Esta situación dificulta la consideración del docente como profesional de la enseñanza para sí mismo y para el resto de la sociedad, sobre todo porque afecta a dos rasgos fundamentales de la profesionalización de una tarea: la autonomía y la protección del profesional, como especialista ante las objeciones del cliente.

En el momento actual no existe una respuesta clara y unívoca sobre lo que hay que enseñar, cómo hay que tratar al alumnado para que su desarrollo personal y su adaptación socio-laboral sea óptima, y cómo ha de funcionar la escuela para que cumpla sus objetivos. Y a falta de investigación educativa sistemática, rigurosa y contextualizada, o haciendo caso omiso de la existente, especialistas, políticos y enseñantes se dejan llevar por la inercia histórica o por prescripciones pedagógicas o psicológicas poco contrastadas.

| DATOS RECOPILADOS |
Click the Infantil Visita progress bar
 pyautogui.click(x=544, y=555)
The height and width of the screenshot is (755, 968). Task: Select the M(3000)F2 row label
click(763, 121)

| RETOS |
1 - Reescribe como lista breve el párrafo del texto sobre la profesión docente que empieza por "En el momento actual", conservando sus datos principales.
2 - Prosigue el texto sobre la profesión docente a partir de su última oración.

| RESPUESTAS |
1 -
- No hay una respuesta clara y unívoca sobre qué enseñar.
- Tampoco la hay sobre cómo tratar al alumnado para que su desarrollo personal y su adaptación socio-laboral sean óptimos.
- Falta además una respuesta sobre cómo debe funcionar la escuela para cumplir sus objetivos.
- Sin investigación educativa sistemática, rigurosa y contextualizada, o ignorando la que existe, especialistas, políticos y enseñantes se guían por la inercia histórica o por prescripciones pedagógicas o psicológicas poco contrastadas.

2 -
A todo lo anterior habría que añadir el importante papel que juega la evaluación del alumnado en la construcción de su autoimagen y en sus posibilidades de promoción socio-laboral futura (a esto dedicaremos un apartado aparte), sobre todo cuando no se tiene la seguridad de que las calificaciones recibidas reflejen necesariamente sus capacidades y conocimientos para "enfrentarse a la vida". Esto hace que la actividad docente, compleja de por sí, llegue a tales cotas de dificultad que lleve a pensar, en ocasiones, en nuestra relativa incapacidad para actuar en el sistema escolar y, a algunos enseñantes, a buscar otras salidas profesionales en las que la exigencia no sea tan fuerte, ni la indefinición de sus cometidos tan patente.

La problemática apuntada anteriormente lleva a ubicar el punto de tensión de la enseñanza en el dilema de si ésta ha de centrarse en el individuo y sus necesidades actuales o en la sociedad y sus exigencias, o si las necesidades del individuo y la sociedad pueden llegar a un punto de equilibrio.

El análisis que los especialistas han llevado a cabo parte de la aceptación de que el hecho educativo es fundamental para que el individuo pueda alcanzar su madurez humana, tanto en el terreno personal como en lo social. Pero la reflexión sobre el conflicto que surge entre el individuo y el sistema escolar es una temática relativamente reciente.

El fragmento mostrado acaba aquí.